Review for "Aurora Rising" by Amie Kaufman and Jay Kristoff

I believe of all the places I have not fit, I fit here a little better.

This book is made for a very specific audience: if you love ragtag teams of misfits who are tasked with saving the universe, this book is for you. There were actually a lot of parallels between this book and other similarly themed stories. You can't miss the similarities between Aurora and Steve Rogers, nor the similarities between the Ra'haam and Ego from Guardians of the Galaxy Vol. 2. In general, this book is very reminiscent of the GOTG gang, but the stories and characters are still different enough that the story was fresh and intriguing.

Resultado de imagen de aurora rising book cover

Rating: ★★★★☆

I feel the vastness around me, how small I am, one tiny mote of animated carbon and water among an ocean of infinity.

While some of the plot points may have been recycled, I think the general structure of the story is unique. I rarely read multi-POV YA fantasy/sci-fi books that don't have the love interests as the main girl character with the main boy character. It was refreshing to ship Aurora with Kal, who is super cool, but not the main boy character Tyler, who I thought Aurora would end up with after the intro. Speaking of Kal, I'm a big fan. I'm not always into the big brooding manly-man type (note: Matthias from Six of Crows), but Kal was pretty swoonworthy. I like that his romance with Aurora was a sparse, cautious kind of instalove.
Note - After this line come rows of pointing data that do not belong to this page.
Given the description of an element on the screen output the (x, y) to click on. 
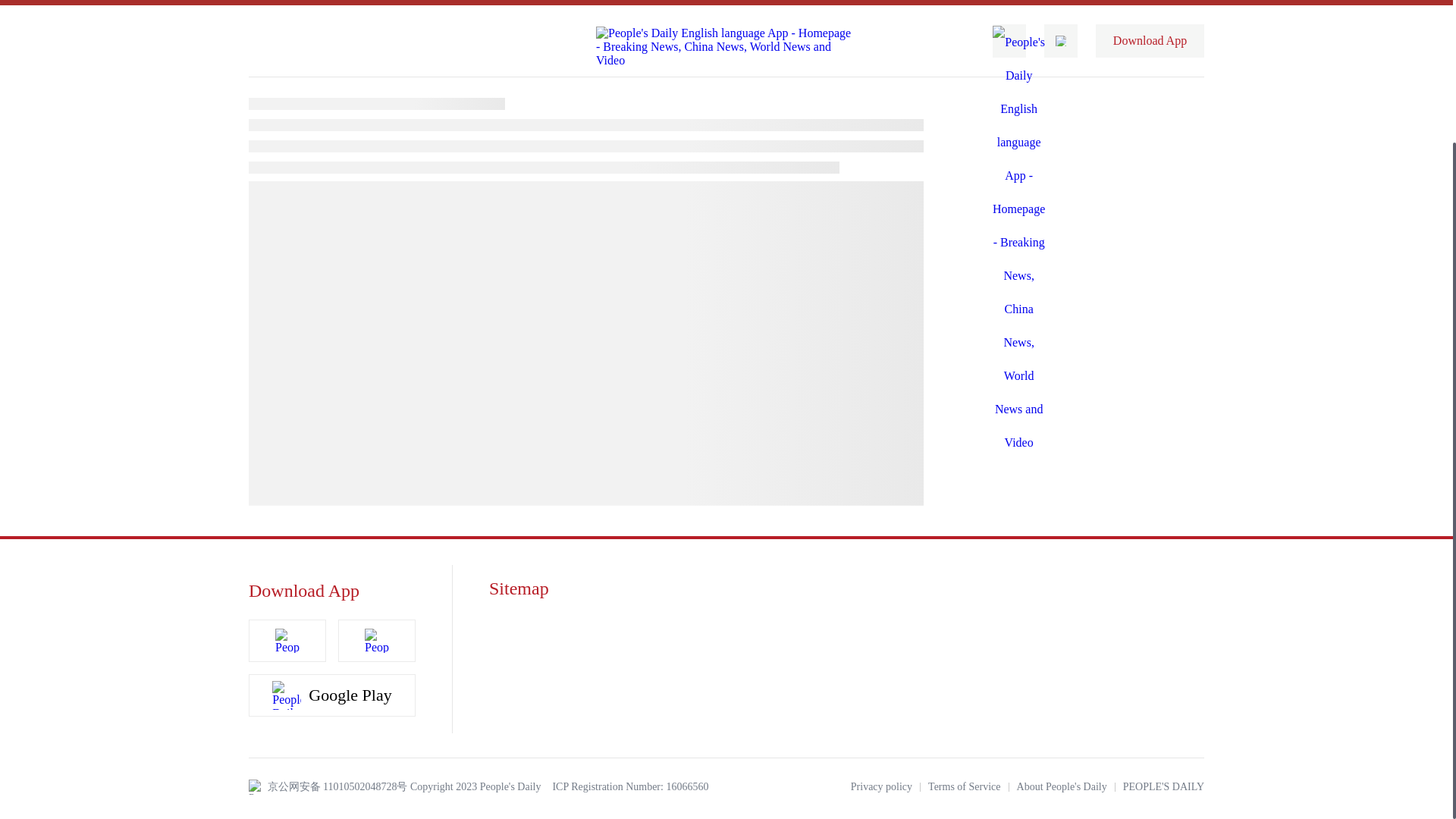
Privacy policy (881, 787)
ICP Registration Number: 16066560 (629, 786)
Google Play (331, 695)
PEOPLE'S DAILY (1163, 787)
About People's Daily (1061, 787)
Terms of Service (964, 787)
Given the description of an element on the screen output the (x, y) to click on. 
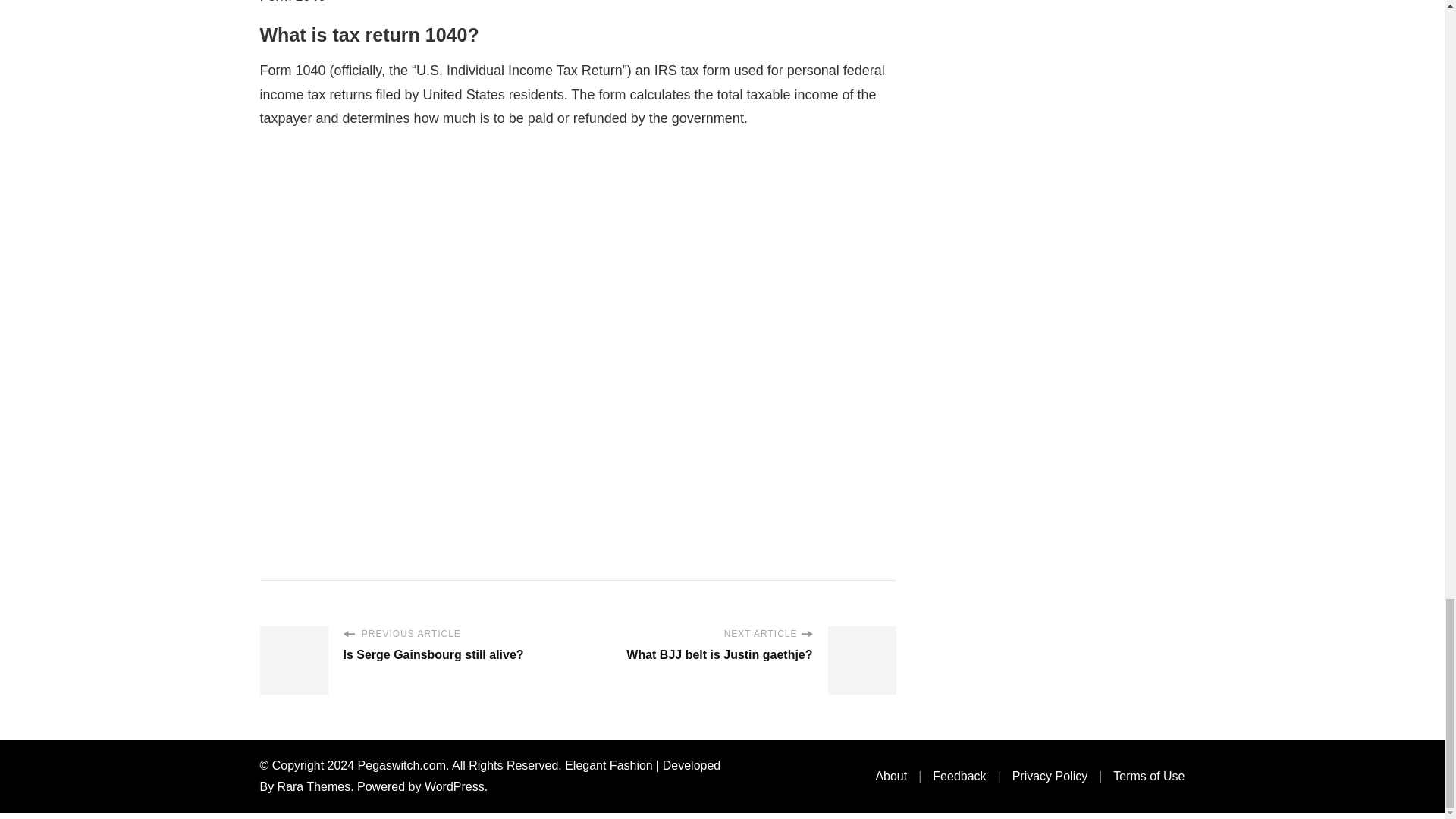
WordPress (454, 786)
Pegaswitch.com (401, 765)
Rara Themes (314, 786)
Given the description of an element on the screen output the (x, y) to click on. 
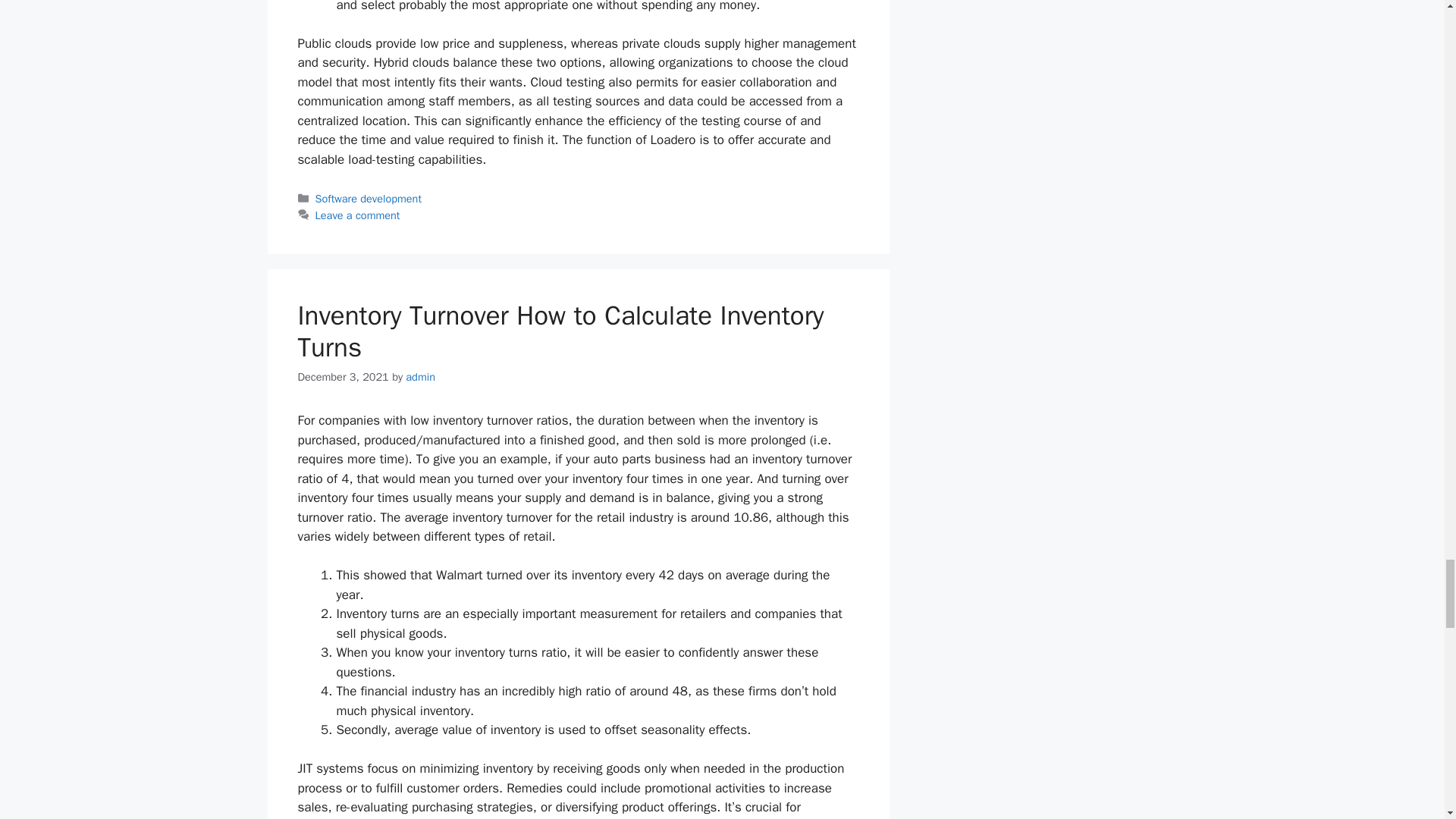
View all posts by admin (420, 377)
As for the other characters, I liked Tyler and Aurora more than I usually like main characters in fantasy/sci-fi series. I thought their reactions made a lot of sense for their characters' backstories. I really loved Scarlett and Finian, and I wish we have gotten more of them, and of their undeniably blooming romance. I don't think Zila was a necessary asset, but it was still kinda cool to see her little socially awkward tidbits. It's almost like reading as an outsider to the group. Cat was half annoying and half cool, in all honesty SPOILER I didn't think she was the right choice to die, I think it wasn't the most effective death and that they spent too much time of her dying professing her love for Tyler when they didn't touch much on it in the rest of the novel. It might've been better if she and Tyler had eventually gotten together, but as it was it just felt unfinished. Which, in all fairness, may have been intentional; it just wasn't satisfying to me. END SPOILER I do have to note that the constant POV-switching was hard to keep up with at times. If the characters had had more distinctive voices I might not have been looking back at the chapter heading every time to see who was talking. Tyler, Scar, and Cat were really similar and only by context (like their positions) would you be able to pick them out. Still, I liked that the story was in so many viewpoints because it showed how ALL of the squad was caught up in this new war, not just Aurora, even though she is the "main" character.

Overall, this is a solid new YA sci-fi series. I thought the world building was set at an appropriate pace, and I love the detail in the wars and worlds and species. I will definitely be picking up the sequel in May (if I can remember the events of this book by then).